Crowds take part in the morning service at Emanuel African Methodist Episcopal Church in Charleston, S.C., on Sunday. (Carlo Allegri/Reuters)

We Americans are exceptionally good at evasion when we want to be. Our skills in this sphere are particularly impressive on the matter of race and the subject of guns.

Nonsense, you say. Have we not been talking about race and racism for our entire history? Our conversations have been especially intense in recent years — about the response to President Obama as our first African American president, about sentencing reform and the over-incarceration of men of color and about the wave of highly publicized police shootings of African Americans.

As for guns, don’t we have moments of national soul searching after every big tragedy involving firearms? The fact that we don’t act, it is said, reflects the politics of guns, not a failure to confront the issue.

But anyone who has ever been involved in an uncomfortable conversation of one kind or another — meaning all of us — knows that it’s possible to talk and talk and never get to the nub of the matter. There are strategies of evasion within even what appear to be probing dialogues.

And so it is with our reaction to the murder of nine worshipers at the Emanuel African Methodist Episcopal Church in Charleston, S.C., a house of God with historic associations to the movement to liberate African Americans from slavery and oppression.

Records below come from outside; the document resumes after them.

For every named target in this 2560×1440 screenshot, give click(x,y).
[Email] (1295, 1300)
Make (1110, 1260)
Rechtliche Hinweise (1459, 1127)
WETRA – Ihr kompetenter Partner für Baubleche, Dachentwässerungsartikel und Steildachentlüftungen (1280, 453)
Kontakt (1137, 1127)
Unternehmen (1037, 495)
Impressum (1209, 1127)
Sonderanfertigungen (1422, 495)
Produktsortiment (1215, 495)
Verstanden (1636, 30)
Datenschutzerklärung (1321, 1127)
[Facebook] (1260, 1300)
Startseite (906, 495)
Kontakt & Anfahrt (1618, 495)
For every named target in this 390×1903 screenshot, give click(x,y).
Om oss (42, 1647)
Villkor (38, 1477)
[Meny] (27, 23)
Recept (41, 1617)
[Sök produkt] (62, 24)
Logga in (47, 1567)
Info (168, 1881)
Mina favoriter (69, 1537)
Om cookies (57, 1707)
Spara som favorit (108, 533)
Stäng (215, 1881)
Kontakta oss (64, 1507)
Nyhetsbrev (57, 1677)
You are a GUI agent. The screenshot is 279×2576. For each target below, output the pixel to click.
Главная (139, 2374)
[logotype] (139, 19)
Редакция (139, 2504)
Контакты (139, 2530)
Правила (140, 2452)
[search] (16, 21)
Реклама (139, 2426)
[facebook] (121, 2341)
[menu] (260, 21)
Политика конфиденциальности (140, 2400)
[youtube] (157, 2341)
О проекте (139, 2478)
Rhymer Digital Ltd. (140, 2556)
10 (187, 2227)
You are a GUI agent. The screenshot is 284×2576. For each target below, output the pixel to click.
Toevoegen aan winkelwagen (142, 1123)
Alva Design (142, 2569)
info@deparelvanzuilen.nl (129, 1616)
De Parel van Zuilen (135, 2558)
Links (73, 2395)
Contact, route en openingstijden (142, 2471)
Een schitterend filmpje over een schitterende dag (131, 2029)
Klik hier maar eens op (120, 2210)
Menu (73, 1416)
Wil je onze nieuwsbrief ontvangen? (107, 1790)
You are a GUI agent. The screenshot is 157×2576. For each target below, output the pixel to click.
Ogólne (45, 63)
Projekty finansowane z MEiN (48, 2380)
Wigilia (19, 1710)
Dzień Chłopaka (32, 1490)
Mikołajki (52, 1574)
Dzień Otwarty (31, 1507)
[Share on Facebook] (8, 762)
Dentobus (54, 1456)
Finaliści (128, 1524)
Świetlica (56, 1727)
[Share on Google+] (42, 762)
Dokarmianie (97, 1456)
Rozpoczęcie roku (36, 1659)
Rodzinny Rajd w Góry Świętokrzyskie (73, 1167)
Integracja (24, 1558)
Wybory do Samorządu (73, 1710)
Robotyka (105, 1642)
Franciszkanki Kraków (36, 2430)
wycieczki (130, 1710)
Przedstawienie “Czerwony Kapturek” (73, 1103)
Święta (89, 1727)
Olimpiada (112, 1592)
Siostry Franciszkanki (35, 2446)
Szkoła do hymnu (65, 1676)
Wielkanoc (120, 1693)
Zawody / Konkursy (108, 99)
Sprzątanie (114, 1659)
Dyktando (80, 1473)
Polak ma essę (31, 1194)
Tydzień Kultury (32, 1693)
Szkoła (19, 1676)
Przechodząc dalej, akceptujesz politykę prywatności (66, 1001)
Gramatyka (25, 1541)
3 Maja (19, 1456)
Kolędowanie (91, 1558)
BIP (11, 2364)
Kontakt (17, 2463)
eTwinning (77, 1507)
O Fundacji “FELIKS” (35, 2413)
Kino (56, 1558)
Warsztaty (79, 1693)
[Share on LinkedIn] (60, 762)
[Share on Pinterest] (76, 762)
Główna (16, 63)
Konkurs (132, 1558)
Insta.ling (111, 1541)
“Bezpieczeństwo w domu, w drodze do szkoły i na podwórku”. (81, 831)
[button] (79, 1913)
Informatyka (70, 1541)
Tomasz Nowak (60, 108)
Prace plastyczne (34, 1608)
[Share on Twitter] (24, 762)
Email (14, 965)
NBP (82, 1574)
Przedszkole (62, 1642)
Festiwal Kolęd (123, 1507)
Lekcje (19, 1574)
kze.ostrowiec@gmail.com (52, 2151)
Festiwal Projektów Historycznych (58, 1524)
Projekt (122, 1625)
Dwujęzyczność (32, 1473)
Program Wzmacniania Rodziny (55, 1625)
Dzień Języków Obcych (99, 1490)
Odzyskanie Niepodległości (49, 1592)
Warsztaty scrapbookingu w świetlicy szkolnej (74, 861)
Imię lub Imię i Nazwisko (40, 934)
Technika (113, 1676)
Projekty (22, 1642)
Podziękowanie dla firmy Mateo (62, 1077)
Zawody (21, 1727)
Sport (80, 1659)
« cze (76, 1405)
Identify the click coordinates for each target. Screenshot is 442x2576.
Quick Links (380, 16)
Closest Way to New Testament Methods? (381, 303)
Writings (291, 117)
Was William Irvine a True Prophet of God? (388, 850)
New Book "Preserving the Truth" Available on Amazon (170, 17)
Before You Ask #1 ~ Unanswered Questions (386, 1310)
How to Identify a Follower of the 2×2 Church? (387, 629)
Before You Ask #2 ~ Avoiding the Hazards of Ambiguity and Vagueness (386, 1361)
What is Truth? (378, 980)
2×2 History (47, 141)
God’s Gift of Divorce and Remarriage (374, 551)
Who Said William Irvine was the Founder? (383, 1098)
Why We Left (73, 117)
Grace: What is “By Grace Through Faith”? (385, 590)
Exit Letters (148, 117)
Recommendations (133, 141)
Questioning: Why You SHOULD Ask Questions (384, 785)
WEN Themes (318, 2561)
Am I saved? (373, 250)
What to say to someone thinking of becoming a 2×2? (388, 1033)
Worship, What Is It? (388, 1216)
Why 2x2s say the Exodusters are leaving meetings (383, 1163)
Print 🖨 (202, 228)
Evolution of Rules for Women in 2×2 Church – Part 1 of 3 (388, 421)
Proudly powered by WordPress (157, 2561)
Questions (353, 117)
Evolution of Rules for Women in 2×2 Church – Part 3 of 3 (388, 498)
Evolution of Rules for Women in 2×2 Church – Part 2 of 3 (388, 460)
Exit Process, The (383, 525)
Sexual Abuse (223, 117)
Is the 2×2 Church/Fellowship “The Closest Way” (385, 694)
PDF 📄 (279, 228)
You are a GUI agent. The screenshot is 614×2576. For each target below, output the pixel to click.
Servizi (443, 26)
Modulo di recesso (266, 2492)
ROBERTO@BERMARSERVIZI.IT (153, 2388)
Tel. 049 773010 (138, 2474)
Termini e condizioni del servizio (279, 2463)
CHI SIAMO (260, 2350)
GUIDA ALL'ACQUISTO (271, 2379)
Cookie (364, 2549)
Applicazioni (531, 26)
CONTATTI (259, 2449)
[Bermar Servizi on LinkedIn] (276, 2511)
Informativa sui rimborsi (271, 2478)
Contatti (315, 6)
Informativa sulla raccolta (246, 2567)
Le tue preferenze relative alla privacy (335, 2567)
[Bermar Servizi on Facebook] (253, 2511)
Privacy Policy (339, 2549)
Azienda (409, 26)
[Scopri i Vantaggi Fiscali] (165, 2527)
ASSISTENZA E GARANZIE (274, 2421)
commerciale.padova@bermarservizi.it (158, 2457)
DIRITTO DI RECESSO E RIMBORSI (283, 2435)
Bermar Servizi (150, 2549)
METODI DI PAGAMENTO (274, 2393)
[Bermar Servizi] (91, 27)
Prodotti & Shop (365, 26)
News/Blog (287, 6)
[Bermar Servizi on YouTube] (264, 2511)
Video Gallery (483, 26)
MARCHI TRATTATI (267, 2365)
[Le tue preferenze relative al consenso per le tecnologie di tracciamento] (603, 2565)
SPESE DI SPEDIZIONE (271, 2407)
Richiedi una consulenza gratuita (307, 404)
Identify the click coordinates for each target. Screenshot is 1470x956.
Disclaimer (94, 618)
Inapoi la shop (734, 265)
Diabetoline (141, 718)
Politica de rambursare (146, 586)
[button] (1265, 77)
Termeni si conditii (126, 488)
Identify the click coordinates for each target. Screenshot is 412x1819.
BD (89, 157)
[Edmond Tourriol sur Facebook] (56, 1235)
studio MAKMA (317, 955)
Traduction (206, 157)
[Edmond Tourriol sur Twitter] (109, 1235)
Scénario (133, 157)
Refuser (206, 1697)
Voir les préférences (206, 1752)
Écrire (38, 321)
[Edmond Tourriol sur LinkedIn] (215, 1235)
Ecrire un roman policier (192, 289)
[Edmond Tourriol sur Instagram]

Right off the top, anyone who wants to discuss the implications of this shooting is scolded for “politicizing a tragedy.” We are told we must heal and mourn first, that it’s “disrespectful” to the victims to ask what this slaughter means and what we must do as a nation. How manipulative: Mourning the deaths of good people — and honoring the astonishing spirit of forgiveness modeled by their families — is used as an excuse to delay reflection on why this happened until the moment of urgency passes. In a media culture with a short attention span, there is no surer way to contain and marginalize the hard questions.

The evidence is overwhelming that the 21-year-old confessed shooter, Dylann Roof, is a white supremacist in a state that was at the forefront of resistance to civil rights. South Carolina’s “Declaration of Immediate Causes” for secession in 1860 made clear that a defense of slavery was at the heart of its departure from the Union.

Evasion of how deeply embedded race is in this event takes two forms. First, discussions of Roof’s possible motivations are ruled out of order because he is clearly deeply disturbed. The Wall Street Journal editorialized that explaining Roof’s “homicidal rage” is “a problem that defies explanation beyond the reality that evil still stalks humanity.” The very particular nature of the evil here is clouded in the vagaries of individual madness.

As for secession and racism, the evaders insist that South Carolina, a state that now has an African American United States senator, is long past all this. Which raises the question: If this history is all about yesteryear, why does South Carolina continue to fly the Confederate battle flag on the grounds of its state Capitol? It’s about “heritage,” we’re told. But the nature of that “heritage” is cloaked in the mists of battlefield bravery in the Civil War. And remember: The flag was put up in 1962 as the civil rights movement gained strength. White supremacy is central to the flag’s heritage. Taking it down is the least that can be done.

As for our truly twisted national policies on firearms, even advocates of sane gun regulations are so discouraged that they don’t even try to rally us to action when horror strikes. Obama spoke plainly when he declared that “this type of mass violence does not happen in other advanced countries . . . with this kind of frequency.” But then he acknowledged that “the politics” of guns forecloses doing much at all. At best, he hoped that the American people will “at some point . . . come to grips with it.”

But when will we arrive at such a point when the first argument of the gun lobby is that the solution to the problem of too many guns is — more guns? We now have an estimated 270 million to 310 million guns in the United States. Will another 10 million, 20 million, 100 million make us safer? Must we all be ready to pack heat when we go to pray for salvation from violence and hatred?

Are our politics so demented and our senators and house members so cowardly that they cannot even pass laws to keep guns out of the hands of the troubled and those with a history of violence? Apparently so.

Millions of words will be written and spoken about the victims in Charleston. We’ll deal with everything — except the need to change.